**Task brief**: Copy out the material below line for line, with nothing changed, and omit the pictures from your copy.

**Extracted records**:
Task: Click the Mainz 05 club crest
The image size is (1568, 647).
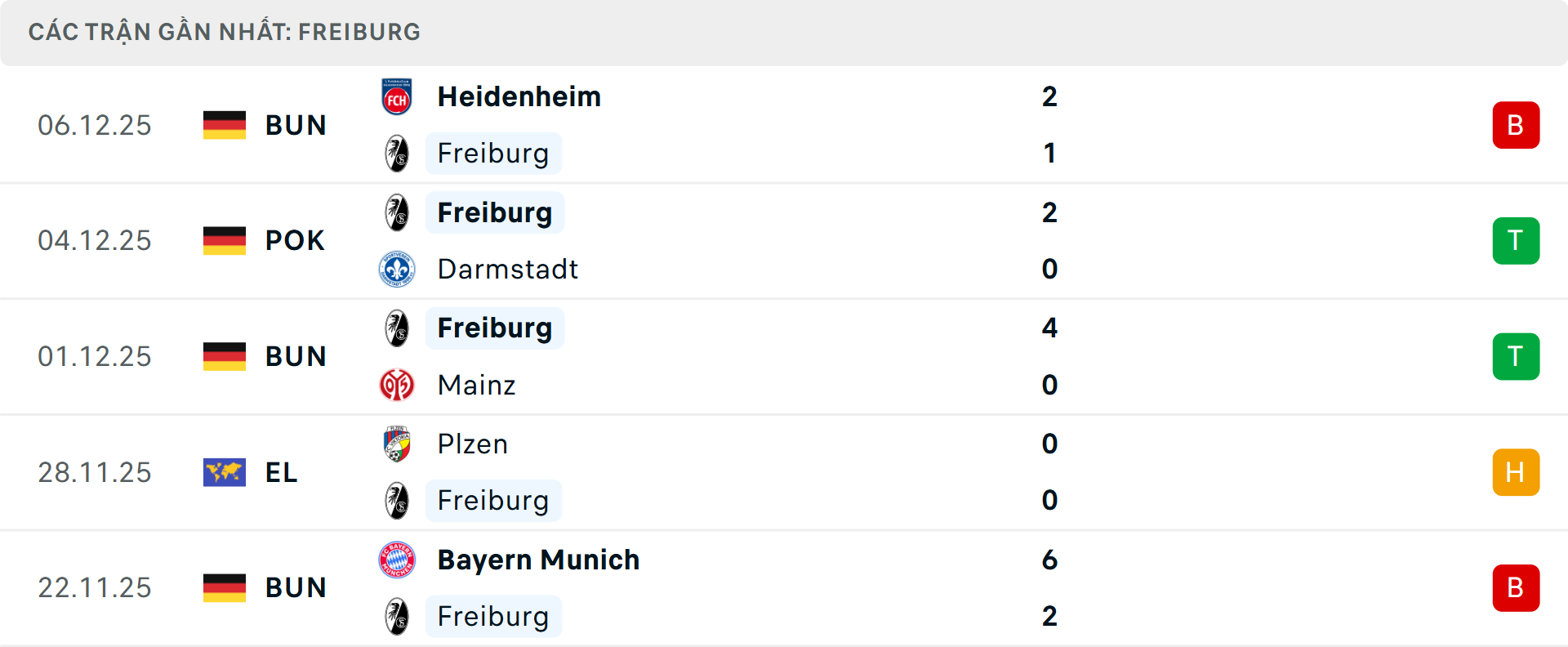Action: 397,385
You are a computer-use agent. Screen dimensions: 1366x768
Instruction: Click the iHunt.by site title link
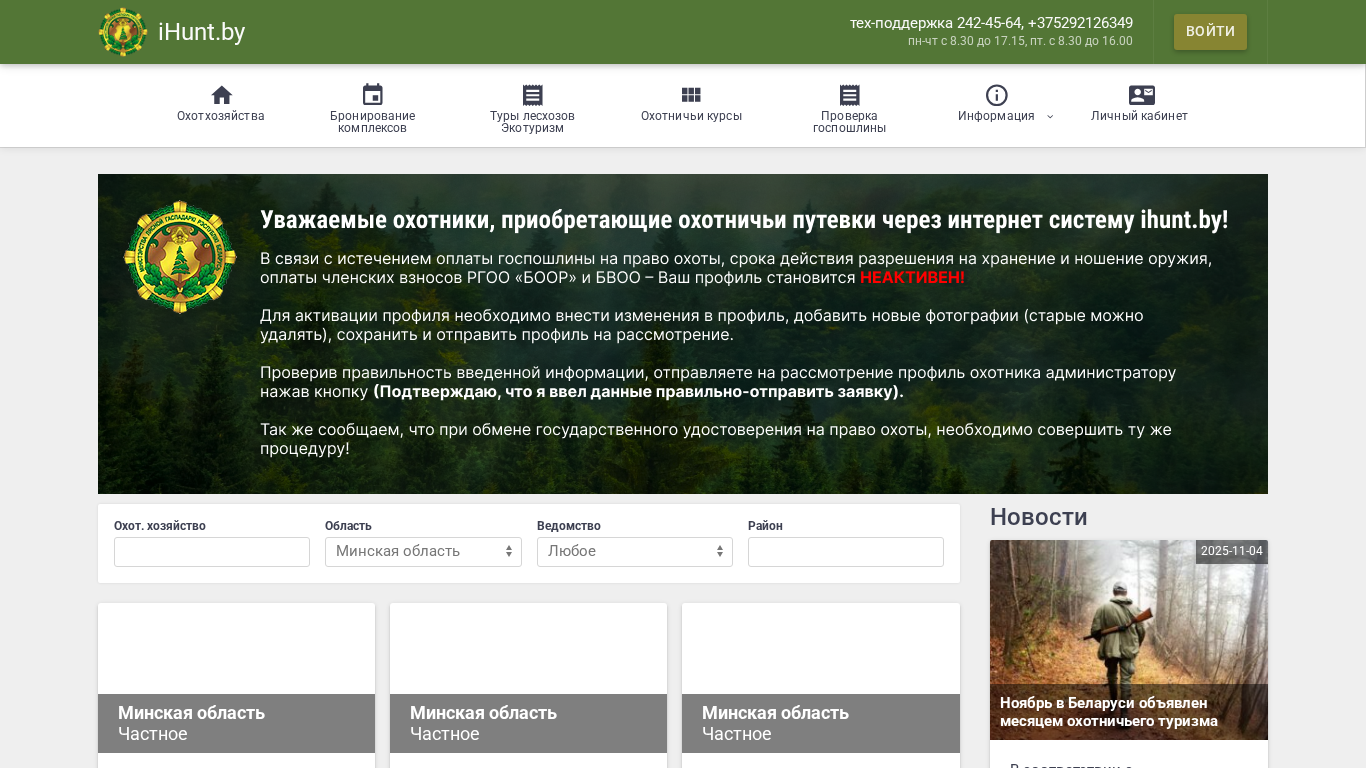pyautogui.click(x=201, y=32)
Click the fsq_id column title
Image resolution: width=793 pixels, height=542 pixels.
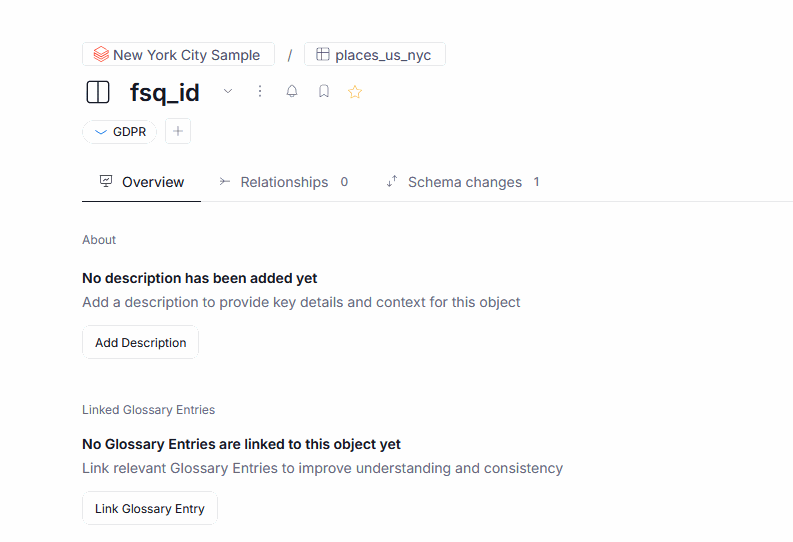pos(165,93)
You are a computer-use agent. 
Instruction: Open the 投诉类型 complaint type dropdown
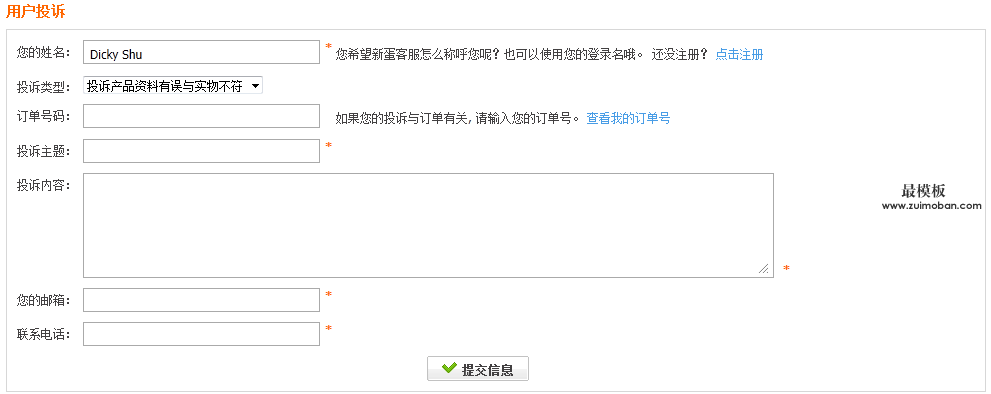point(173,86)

**Exercise answer**:
Task: Click the Mainz 05 club crest
The image size is (1568, 647).
Action: 397,385
You are a computer-use agent. Screen dimensions: 1366x768
Instruction: Click the iHunt.by site title link
pyautogui.click(x=201, y=32)
Click the fsq_id column title
Image resolution: width=793 pixels, height=542 pixels.
pos(165,93)
You are a computer-use agent. 
Instruction: Open the 投诉类型 complaint type dropdown
point(173,86)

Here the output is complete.